Con le pecore e un cane fedele,

gli amici sempre pronti, nei pascoli sui monti,

a una spanna dal "regno dei cieli"

viveva felice così!



Federica è sempre stata Federica, fra gli adolescenti che avevano più o meno l'età dei miei figli, qualche anno in meno, ma li vedi crescere per il paese.

Poi un giorno ti siedi sulla sedia del dentista e te la ritrovi lì come assistente e pensi "che bello! questi ragazzi sono diventati grandi, si danno da fare".

E se non basta, nei fine settimana, si può anche fare la cameriera.

Poi la perdi di vista, ti dicono che è a lavorare in riviera e va e viene.

Passano gli anni, i figli crescono e le mamme imbiancano, e un giorno senti parlare di una giovane donna che si occupa della piccola azienda agricola di famiglia, appena sopra Varese Ligure, che lotta per un progetto che mira a salvaguardare una razza autoctona di pecora locale, che si batte per il recupero della lana, che fa parte di un gruppo di altre donne che credono in un sogno "La Pecora Nostrana".



Pecore che rimanendo in questa valle e in quelle limitrofe, con nascite scambiando l'ariete tra una famiglia e l'altra per evitare consanguineità, senza una particolare selezione, davano però un animale robusto, resistente e di facile allevamento.

Uno di quegli animali per la nostra piccola campagna fatta di piccoli agricoltori, bestie dedicate ai pascoli meno produttivi e più impervi, ti danno un po' di lana, un po' di carne, un po' di latte, niente di specificatamente eccezionale, fatte per questa economia a circolo chiuso, dove nemmeno un filo d'erba deve andare sprecato.
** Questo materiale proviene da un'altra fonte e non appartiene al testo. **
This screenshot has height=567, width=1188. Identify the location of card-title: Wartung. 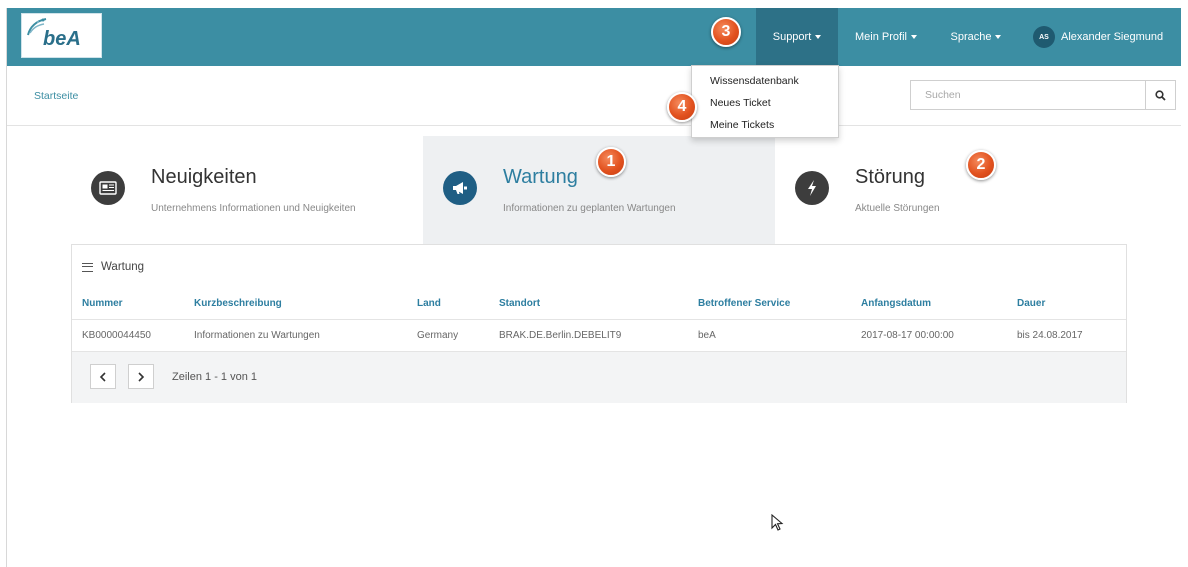
(540, 177).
In tutte le case qui una volta, si aveva una o due di queste pecore, dalla quale avere quell'agnello da sacrificare una volta all'anno, la lana da filare per gli "scapin" e qualche mariölo, o suera, come dicevano qui, storpiando dall'inglese "sweater", imparato dai bisnonni nelle Americhe e poi diventata parola dialettale, se proprio si era quasi benestanti uno "strapuntin" da posare sul saccone di foglie di granturco, qualche tazza di latte da mescolare a quello di mucca e produrre poche formaggette miste per il consumo familiare.
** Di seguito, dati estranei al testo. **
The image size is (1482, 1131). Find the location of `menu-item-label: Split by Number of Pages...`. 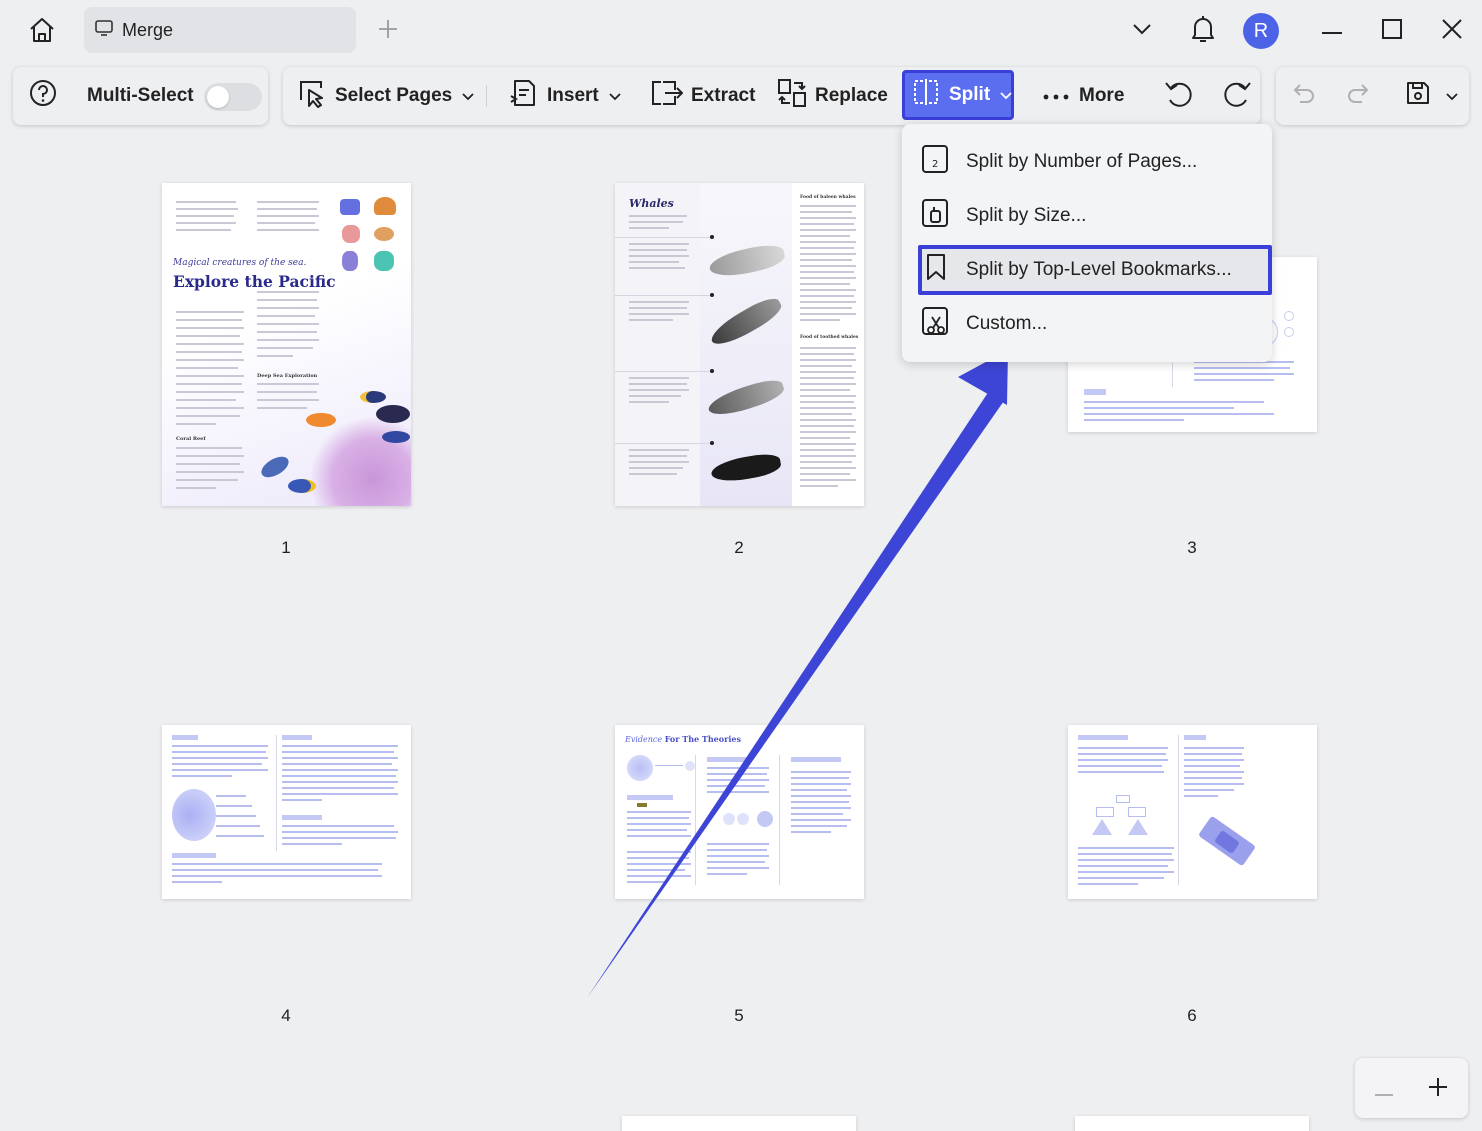

menu-item-label: Split by Number of Pages... is located at coordinates (1082, 162).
Talmente poco redditizio questo tipo di allevamento di una razza nemmeno tanto riconosciuta, che è stato il primo ad essere abbandonato, trascurando il fatto che questo tipo di animali concorrono a tenere l'equilibrio del territorio, che solo chi ha vissuto in queste terre sa come sia precario e si rompa appena un tassello di questo equilibrio si perde, purtroppo spesso per sempre.


- gli scapin, i calzini di lana - la rocca - il mariölo, la maglia della pelle, i fusi antichi -


Ancora fino alle generazioni di donne prima di me, quelle nate intorno agli anni '30, '40, erano solite passare la giornata fin da bambine sui monti a pascolare una, due, qualcuna tre, le poche pecore di casa, filando con la rocca appesa in cintura e il fuso, tutto il giorno, perché Heidi non è solo una favola.

L'interesse che ho sempre avuto per i lavori manuali delle donne nel mondo contadino, i sempre più frequenti riferimenti a lei quando si parlava fra amiche qualche anno fa, mi convincono a capire chi fosse questa giovane donna.

Mentre cercavo nuovi stimoli per parlare in modo diverso delle erbe della mia valle, mentre avevo avuto un ritorno di fiamma improvviso per i lavori ai ferri e uncinetto e cercavo lane del posto, e facevo prove di tintura naturale con le erbe, mi capita una domenica pomeriggio di andare a incontrarla.